Die Schauwerte sind überwiegend OK, aber nichts Besonderes, hat man alles schon besser und origineller gesehen, auch und gerade aus dem Hause Playboy. Besonders grottig sind dagegen die schauspielerischen Leistungen der Darsteller, vor allem die des männlichen Hauptdarstellers Ken "wer?" Steudman. Mr. Steudman agiert von Anfang bis Ende mit einem Ausdruck, dass dem geneigten Zuschauer wirklich alles vergeht, weshalb man sich SOLCHE Filme eigentlich ansieht.
Was Mr. Steudman nicht ruiniert, das schaffen dann die selbst für diesen Bereich der Filmkunst bemerkenswert einfältigen Dialoge und die strunzdoofe Darstellung der "Handlung", wenn es dann gerade mal nicht um das Eine geht.
Aus diesem Grund ist für mich keine Bewertung drin, die einem durchschnittlichen Film aus diesem Genre entspricht (und anders als Genrefilme kann man derartige Produktionen eh nicht bewerten). Klar um was es bei Erotikfilmproduktionen dieser Art geht ("Tiefgang" der anderen Art eben), aber das Anschauen eines Films von Anfang bis Ende sollte auch in diesem Sektor keine Geduldsprobe darstellen. Es gibt seichte Erotikfilmchen, die kann man sich schmerzfrei reinziehen, bei "Opfer der Lust" ist dies nicht der Fall - trotz Lisa Boyle, ohne die nicht mal 2 von 10 Punkten drin wären, sondern unterm Strich sogar eine Minusbewertung stehen müsste.

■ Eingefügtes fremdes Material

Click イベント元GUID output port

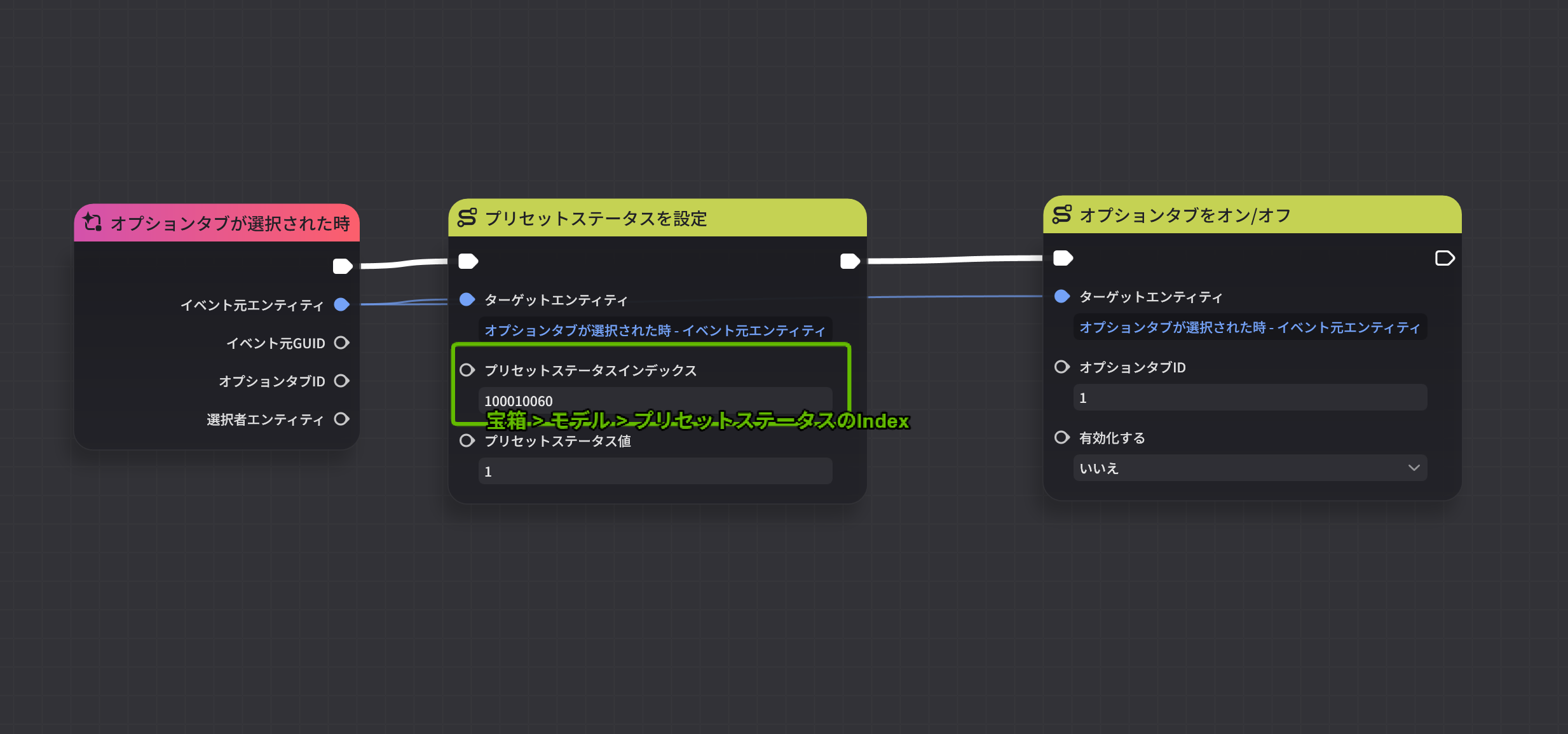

Selbst eingefleischte Lisa Boyle Fans (zu denen ich zugegebenermaßen nicht zähle) sollten sich daher gut überlegen, ob sie tatsächlich einen Fünfer für dieses "Meisterwerk" investieren möchten. Es gibt beim DVD-Kauf definitiv bessere Preis- Leistungsverhältnisse - auch in diesem Genre.